____ Extracted material

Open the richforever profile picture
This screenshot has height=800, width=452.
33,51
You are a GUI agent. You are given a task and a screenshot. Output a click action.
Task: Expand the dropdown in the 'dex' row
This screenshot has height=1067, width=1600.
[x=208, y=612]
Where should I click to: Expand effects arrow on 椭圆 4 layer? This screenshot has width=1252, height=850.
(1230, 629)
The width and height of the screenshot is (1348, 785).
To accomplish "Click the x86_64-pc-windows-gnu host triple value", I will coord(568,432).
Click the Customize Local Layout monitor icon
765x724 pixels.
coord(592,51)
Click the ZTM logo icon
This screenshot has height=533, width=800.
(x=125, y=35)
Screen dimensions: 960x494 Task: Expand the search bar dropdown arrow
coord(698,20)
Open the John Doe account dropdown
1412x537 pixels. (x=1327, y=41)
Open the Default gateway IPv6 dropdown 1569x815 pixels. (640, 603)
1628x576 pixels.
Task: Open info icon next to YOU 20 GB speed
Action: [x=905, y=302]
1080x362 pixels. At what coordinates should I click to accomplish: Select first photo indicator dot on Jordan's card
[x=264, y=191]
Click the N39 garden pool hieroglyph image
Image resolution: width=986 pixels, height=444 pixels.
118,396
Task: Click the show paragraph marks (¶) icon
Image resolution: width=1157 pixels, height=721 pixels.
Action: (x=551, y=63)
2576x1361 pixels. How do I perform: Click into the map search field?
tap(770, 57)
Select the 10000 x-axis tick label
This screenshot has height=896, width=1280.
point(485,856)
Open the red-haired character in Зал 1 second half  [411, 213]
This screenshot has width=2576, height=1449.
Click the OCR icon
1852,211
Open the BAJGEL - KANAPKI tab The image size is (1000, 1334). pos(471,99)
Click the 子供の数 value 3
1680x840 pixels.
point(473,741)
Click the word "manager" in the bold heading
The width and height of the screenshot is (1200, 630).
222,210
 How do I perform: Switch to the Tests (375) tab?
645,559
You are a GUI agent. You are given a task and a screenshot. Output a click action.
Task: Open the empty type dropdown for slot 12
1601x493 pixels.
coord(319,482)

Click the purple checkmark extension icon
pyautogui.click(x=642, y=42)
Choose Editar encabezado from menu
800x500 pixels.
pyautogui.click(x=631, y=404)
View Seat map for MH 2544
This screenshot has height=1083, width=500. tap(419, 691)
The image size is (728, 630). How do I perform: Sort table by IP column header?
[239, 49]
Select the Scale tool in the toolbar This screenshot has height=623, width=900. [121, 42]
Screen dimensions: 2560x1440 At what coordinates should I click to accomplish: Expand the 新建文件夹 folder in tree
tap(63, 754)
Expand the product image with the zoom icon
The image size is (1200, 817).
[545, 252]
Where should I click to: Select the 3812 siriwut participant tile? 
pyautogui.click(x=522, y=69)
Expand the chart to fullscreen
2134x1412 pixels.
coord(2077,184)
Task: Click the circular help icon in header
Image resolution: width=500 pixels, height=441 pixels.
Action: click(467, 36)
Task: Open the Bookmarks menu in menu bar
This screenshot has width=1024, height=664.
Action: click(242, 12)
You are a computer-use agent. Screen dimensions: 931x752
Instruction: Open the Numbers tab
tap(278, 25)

________

What is required ::
Copy every line of the items above verbatim.

Result of the task ::
Open the richforever profile picture
This screenshot has height=800, width=452.
33,51
You are a GUI agent. You are given a task and a screenshot. Output a click action.
Task: Expand the dropdown in the 'dex' row
This screenshot has height=1067, width=1600.
[x=208, y=612]
Where should I click to: Expand effects arrow on 椭圆 4 layer? This screenshot has width=1252, height=850.
(1230, 629)
The width and height of the screenshot is (1348, 785).
To accomplish "Click the x86_64-pc-windows-gnu host triple value", I will coord(568,432).
Click the Customize Local Layout monitor icon
765x724 pixels.
coord(592,51)
Click the ZTM logo icon
This screenshot has height=533, width=800.
(x=125, y=35)
Screen dimensions: 960x494 Task: Expand the search bar dropdown arrow
coord(698,20)
Open the John Doe account dropdown
1412x537 pixels. (x=1327, y=41)
Open the Default gateway IPv6 dropdown 1569x815 pixels. (640, 603)
1628x576 pixels.
Task: Open info icon next to YOU 20 GB speed
Action: [x=905, y=302]
1080x362 pixels. At what coordinates should I click to accomplish: Select first photo indicator dot on Jordan's card
[x=264, y=191]
Click the N39 garden pool hieroglyph image
Image resolution: width=986 pixels, height=444 pixels.
118,396
Task: Click the show paragraph marks (¶) icon
Image resolution: width=1157 pixels, height=721 pixels.
Action: (x=551, y=63)
2576x1361 pixels. How do I perform: Click into the map search field?
tap(770, 57)
Select the 10000 x-axis tick label
This screenshot has height=896, width=1280.
point(485,856)
Open the red-haired character in Зал 1 second half  [411, 213]
This screenshot has width=2576, height=1449.
Click the OCR icon
1852,211
Open the BAJGEL - KANAPKI tab The image size is (1000, 1334). pos(471,99)
Click the 子供の数 value 3
1680x840 pixels.
point(473,741)
Click the word "manager" in the bold heading
The width and height of the screenshot is (1200, 630).
222,210
 How do I perform: Switch to the Tests (375) tab?
645,559
You are a GUI agent. You are given a task and a screenshot. Output a click action.
Task: Open the empty type dropdown for slot 12
1601x493 pixels.
coord(319,482)

Click the purple checkmark extension icon
pyautogui.click(x=642, y=42)
Choose Editar encabezado from menu
800x500 pixels.
pyautogui.click(x=631, y=404)
View Seat map for MH 2544
This screenshot has height=1083, width=500. tap(419, 691)
The image size is (728, 630). How do I perform: Sort table by IP column header?
[239, 49]
Select the Scale tool in the toolbar This screenshot has height=623, width=900. [121, 42]
Screen dimensions: 2560x1440 At what coordinates should I click to accomplish: Expand the 新建文件夹 folder in tree
tap(63, 754)
Expand the product image with the zoom icon
The image size is (1200, 817).
[545, 252]
Where should I click to: Select the 3812 siriwut participant tile? 
pyautogui.click(x=522, y=69)
Expand the chart to fullscreen
2134x1412 pixels.
coord(2077,184)
Task: Click the circular help icon in header
Image resolution: width=500 pixels, height=441 pixels.
Action: click(467, 36)
Task: Open the Bookmarks menu in menu bar
This screenshot has width=1024, height=664.
Action: click(242, 12)
You are a computer-use agent. Screen dimensions: 931x752
Instruction: Open the Numbers tab
tap(278, 25)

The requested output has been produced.